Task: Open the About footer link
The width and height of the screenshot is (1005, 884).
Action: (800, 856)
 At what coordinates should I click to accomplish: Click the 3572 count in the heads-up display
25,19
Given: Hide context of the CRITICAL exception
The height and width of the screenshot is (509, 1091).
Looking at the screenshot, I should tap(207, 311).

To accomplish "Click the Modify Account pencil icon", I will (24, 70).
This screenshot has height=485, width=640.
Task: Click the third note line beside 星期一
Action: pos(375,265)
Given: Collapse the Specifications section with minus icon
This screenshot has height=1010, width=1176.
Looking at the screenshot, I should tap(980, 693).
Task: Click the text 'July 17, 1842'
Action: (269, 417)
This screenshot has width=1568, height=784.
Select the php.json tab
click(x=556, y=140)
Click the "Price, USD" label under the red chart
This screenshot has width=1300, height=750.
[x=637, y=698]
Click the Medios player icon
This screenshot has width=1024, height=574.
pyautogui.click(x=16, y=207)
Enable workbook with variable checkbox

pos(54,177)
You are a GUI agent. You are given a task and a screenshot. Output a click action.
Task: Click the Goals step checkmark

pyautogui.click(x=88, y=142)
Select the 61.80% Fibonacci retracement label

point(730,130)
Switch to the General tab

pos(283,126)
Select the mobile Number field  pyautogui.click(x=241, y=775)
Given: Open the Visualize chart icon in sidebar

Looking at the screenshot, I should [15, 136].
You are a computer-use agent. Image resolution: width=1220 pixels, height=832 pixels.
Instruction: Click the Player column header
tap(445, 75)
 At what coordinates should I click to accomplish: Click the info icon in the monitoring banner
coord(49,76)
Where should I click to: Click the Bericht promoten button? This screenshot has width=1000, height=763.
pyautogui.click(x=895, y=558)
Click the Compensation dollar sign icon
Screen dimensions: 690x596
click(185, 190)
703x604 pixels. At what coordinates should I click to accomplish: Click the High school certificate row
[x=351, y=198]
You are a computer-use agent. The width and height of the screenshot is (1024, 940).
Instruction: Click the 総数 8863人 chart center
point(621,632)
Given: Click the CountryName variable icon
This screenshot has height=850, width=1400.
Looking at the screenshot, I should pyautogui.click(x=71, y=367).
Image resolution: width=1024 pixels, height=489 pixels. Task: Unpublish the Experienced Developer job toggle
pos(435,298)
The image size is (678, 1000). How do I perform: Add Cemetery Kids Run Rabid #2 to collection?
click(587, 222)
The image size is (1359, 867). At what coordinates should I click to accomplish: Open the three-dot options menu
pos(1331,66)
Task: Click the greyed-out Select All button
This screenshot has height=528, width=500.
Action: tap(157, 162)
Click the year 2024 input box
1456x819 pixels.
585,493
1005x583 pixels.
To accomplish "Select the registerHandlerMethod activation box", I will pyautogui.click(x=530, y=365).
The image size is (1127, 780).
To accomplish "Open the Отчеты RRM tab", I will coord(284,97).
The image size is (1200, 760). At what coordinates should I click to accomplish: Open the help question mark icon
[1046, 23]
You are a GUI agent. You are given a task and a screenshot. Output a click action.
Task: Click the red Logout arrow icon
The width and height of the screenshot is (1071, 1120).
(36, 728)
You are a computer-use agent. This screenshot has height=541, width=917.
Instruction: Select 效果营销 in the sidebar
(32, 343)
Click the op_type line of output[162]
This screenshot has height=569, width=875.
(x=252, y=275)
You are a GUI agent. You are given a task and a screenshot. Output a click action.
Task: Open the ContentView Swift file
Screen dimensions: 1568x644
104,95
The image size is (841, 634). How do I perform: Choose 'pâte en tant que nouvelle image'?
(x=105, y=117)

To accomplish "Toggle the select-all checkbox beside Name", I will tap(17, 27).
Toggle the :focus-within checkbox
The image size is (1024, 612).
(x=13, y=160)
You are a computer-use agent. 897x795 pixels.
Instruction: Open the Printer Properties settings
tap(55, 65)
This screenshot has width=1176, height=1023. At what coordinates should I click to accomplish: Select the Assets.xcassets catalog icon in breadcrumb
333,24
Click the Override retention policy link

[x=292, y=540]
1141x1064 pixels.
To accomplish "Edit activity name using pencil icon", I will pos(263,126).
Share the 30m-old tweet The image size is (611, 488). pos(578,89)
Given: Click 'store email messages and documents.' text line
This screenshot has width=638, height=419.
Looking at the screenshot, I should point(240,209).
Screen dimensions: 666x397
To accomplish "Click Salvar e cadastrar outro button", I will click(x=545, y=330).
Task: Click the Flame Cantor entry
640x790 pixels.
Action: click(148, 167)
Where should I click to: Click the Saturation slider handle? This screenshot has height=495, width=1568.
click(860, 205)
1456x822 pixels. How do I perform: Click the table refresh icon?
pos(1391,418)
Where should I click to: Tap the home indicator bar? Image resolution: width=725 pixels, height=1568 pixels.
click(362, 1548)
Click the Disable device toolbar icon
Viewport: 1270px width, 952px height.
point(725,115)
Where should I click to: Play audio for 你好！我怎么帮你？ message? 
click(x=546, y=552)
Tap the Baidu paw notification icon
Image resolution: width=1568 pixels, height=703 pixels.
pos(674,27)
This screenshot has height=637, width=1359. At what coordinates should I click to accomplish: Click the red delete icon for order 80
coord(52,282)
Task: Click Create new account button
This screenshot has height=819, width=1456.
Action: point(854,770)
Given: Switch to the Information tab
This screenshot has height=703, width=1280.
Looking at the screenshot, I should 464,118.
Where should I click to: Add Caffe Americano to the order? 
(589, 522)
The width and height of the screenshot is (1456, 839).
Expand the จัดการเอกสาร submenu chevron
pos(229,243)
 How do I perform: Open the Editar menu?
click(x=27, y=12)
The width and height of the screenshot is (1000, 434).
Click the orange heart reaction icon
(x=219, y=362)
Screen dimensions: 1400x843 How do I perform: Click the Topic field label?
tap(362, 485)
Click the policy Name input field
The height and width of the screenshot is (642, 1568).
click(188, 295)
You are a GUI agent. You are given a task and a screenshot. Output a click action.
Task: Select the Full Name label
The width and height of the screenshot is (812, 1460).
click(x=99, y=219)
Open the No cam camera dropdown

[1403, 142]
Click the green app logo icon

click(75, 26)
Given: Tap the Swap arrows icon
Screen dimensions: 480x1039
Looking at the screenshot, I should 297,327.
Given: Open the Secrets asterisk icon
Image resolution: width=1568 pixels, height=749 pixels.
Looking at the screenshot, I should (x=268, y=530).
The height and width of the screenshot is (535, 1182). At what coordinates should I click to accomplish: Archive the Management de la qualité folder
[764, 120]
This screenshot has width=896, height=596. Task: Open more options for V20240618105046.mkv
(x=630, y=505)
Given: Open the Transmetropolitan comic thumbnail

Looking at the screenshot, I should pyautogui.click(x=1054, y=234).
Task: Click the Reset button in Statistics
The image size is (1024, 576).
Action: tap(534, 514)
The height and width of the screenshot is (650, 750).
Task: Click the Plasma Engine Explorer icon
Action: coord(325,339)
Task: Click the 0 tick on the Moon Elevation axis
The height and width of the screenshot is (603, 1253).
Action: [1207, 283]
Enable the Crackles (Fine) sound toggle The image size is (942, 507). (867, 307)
···
*Written instruction*
Write out every item above word for word.

*Problem solution*
Task: Open the About footer link
The width and height of the screenshot is (1005, 884).
Action: (800, 856)
 At what coordinates should I click to accomplish: Click the 3572 count in the heads-up display
25,19
Given: Hide context of the CRITICAL exception
The height and width of the screenshot is (509, 1091).
Looking at the screenshot, I should tap(207, 311).

To accomplish "Click the Modify Account pencil icon", I will (24, 70).
This screenshot has height=485, width=640.
Task: Click the third note line beside 星期一
Action: pos(375,265)
Given: Collapse the Specifications section with minus icon
This screenshot has height=1010, width=1176.
Looking at the screenshot, I should tap(980, 693).
Task: Click the text 'July 17, 1842'
Action: (269, 417)
This screenshot has width=1568, height=784.
Select the php.json tab
click(x=556, y=140)
Click the "Price, USD" label under the red chart
This screenshot has width=1300, height=750.
[x=637, y=698]
Click the Medios player icon
This screenshot has width=1024, height=574.
pyautogui.click(x=16, y=207)
Enable workbook with variable checkbox

pos(54,177)
You are a GUI agent. You are given a task and a screenshot. Output a click action.
Task: Click the Goals step checkmark

pyautogui.click(x=88, y=142)
Select the 61.80% Fibonacci retracement label

point(730,130)
Switch to the General tab

pos(283,126)
Select the mobile Number field  pyautogui.click(x=241, y=775)
Given: Open the Visualize chart icon in sidebar

Looking at the screenshot, I should [15, 136].
You are a computer-use agent. Image resolution: width=1220 pixels, height=832 pixels.
Instruction: Click the Player column header
tap(445, 75)
 At what coordinates should I click to accomplish: Click the info icon in the monitoring banner
coord(49,76)
Where should I click to: Click the Bericht promoten button? This screenshot has width=1000, height=763.
pyautogui.click(x=895, y=558)
Click the Compensation dollar sign icon
Screen dimensions: 690x596
click(185, 190)
703x604 pixels. At what coordinates should I click to accomplish: Click the High school certificate row
[x=351, y=198]
You are a computer-use agent. The width and height of the screenshot is (1024, 940).
Instruction: Click the 総数 8863人 chart center
point(621,632)
Given: Click the CountryName variable icon
This screenshot has height=850, width=1400.
Looking at the screenshot, I should pyautogui.click(x=71, y=367).
Image resolution: width=1024 pixels, height=489 pixels. Task: Unpublish the Experienced Developer job toggle
pos(435,298)
The image size is (678, 1000). How do I perform: Add Cemetery Kids Run Rabid #2 to collection?
click(587, 222)
The image size is (1359, 867). At what coordinates should I click to accomplish: Open the three-dot options menu
pos(1331,66)
Task: Click the greyed-out Select All button
This screenshot has height=528, width=500.
Action: tap(157, 162)
Click the year 2024 input box
1456x819 pixels.
585,493
1005x583 pixels.
To accomplish "Select the registerHandlerMethod activation box", I will pyautogui.click(x=530, y=365).
The image size is (1127, 780).
To accomplish "Open the Отчеты RRM tab", I will coord(284,97).
The image size is (1200, 760). At what coordinates should I click to accomplish: Open the help question mark icon
[1046, 23]
You are a GUI agent. You are given a task and a screenshot. Output a click action.
Task: Click the red Logout arrow icon
The width and height of the screenshot is (1071, 1120).
(36, 728)
You are a computer-use agent. This screenshot has height=541, width=917.
Instruction: Select 效果营销 in the sidebar
(32, 343)
Click the op_type line of output[162]
This screenshot has height=569, width=875.
(x=252, y=275)
You are a GUI agent. You are given a task and a screenshot. Output a click action.
Task: Open the ContentView Swift file
Screen dimensions: 1568x644
104,95
The image size is (841, 634). How do I perform: Choose 'pâte en tant que nouvelle image'?
(x=105, y=117)

To accomplish "Toggle the select-all checkbox beside Name", I will tap(17, 27).
Toggle the :focus-within checkbox
The image size is (1024, 612).
(x=13, y=160)
You are a computer-use agent. 897x795 pixels.
Instruction: Open the Printer Properties settings
tap(55, 65)
This screenshot has width=1176, height=1023. At what coordinates should I click to accomplish: Select the Assets.xcassets catalog icon in breadcrumb
333,24
Click the Override retention policy link

[x=292, y=540]
1141x1064 pixels.
To accomplish "Edit activity name using pencil icon", I will pos(263,126).
Share the 30m-old tweet The image size is (611, 488). pos(578,89)
Given: Click 'store email messages and documents.' text line
This screenshot has width=638, height=419.
Looking at the screenshot, I should point(240,209).
Screen dimensions: 666x397
To accomplish "Click Salvar e cadastrar outro button", I will click(x=545, y=330).
Task: Click the Flame Cantor entry
640x790 pixels.
Action: click(148, 167)
Where should I click to: Click the Saturation slider handle? This screenshot has height=495, width=1568.
click(860, 205)
1456x822 pixels. How do I perform: Click the table refresh icon?
pos(1391,418)
Where should I click to: Tap the home indicator bar? Image resolution: width=725 pixels, height=1568 pixels.
click(362, 1548)
Click the Disable device toolbar icon
Viewport: 1270px width, 952px height.
point(725,115)
Where should I click to: Play audio for 你好！我怎么帮你？ message? 
click(x=546, y=552)
Tap the Baidu paw notification icon
Image resolution: width=1568 pixels, height=703 pixels.
pos(674,27)
This screenshot has height=637, width=1359. At what coordinates should I click to accomplish: Click the red delete icon for order 80
coord(52,282)
Task: Click Create new account button
This screenshot has height=819, width=1456.
Action: point(854,770)
Given: Switch to the Information tab
This screenshot has height=703, width=1280.
Looking at the screenshot, I should 464,118.
Where should I click to: Add Caffe Americano to the order? 
(589, 522)
The width and height of the screenshot is (1456, 839).
Expand the จัดการเอกสาร submenu chevron
pos(229,243)
 How do I perform: Open the Editar menu?
click(x=27, y=12)
The width and height of the screenshot is (1000, 434).
Click the orange heart reaction icon
(x=219, y=362)
Screen dimensions: 1400x843 How do I perform: Click the Topic field label?
tap(362, 485)
Click the policy Name input field
The height and width of the screenshot is (642, 1568).
click(188, 295)
You are a GUI agent. You are given a task and a screenshot. Output a click action.
Task: Select the Full Name label
The width and height of the screenshot is (812, 1460).
click(x=99, y=219)
Open the No cam camera dropdown

[1403, 142]
Click the green app logo icon

click(75, 26)
Given: Tap the Swap arrows icon
Screen dimensions: 480x1039
Looking at the screenshot, I should 297,327.
Given: Open the Secrets asterisk icon
Image resolution: width=1568 pixels, height=749 pixels.
Looking at the screenshot, I should (x=268, y=530).
The height and width of the screenshot is (535, 1182). At what coordinates should I click to accomplish: Archive the Management de la qualité folder
[764, 120]
This screenshot has width=896, height=596. Task: Open more options for V20240618105046.mkv
(x=630, y=505)
Given: Open the Transmetropolitan comic thumbnail

Looking at the screenshot, I should pyautogui.click(x=1054, y=234).
Task: Click the Reset button in Statistics
The image size is (1024, 576).
Action: tap(534, 514)
The height and width of the screenshot is (650, 750).
Task: Click the Plasma Engine Explorer icon
Action: coord(325,339)
Task: Click the 0 tick on the Moon Elevation axis
The height and width of the screenshot is (603, 1253).
Action: [1207, 283]
Enable the Crackles (Fine) sound toggle The image size is (942, 507). (867, 307)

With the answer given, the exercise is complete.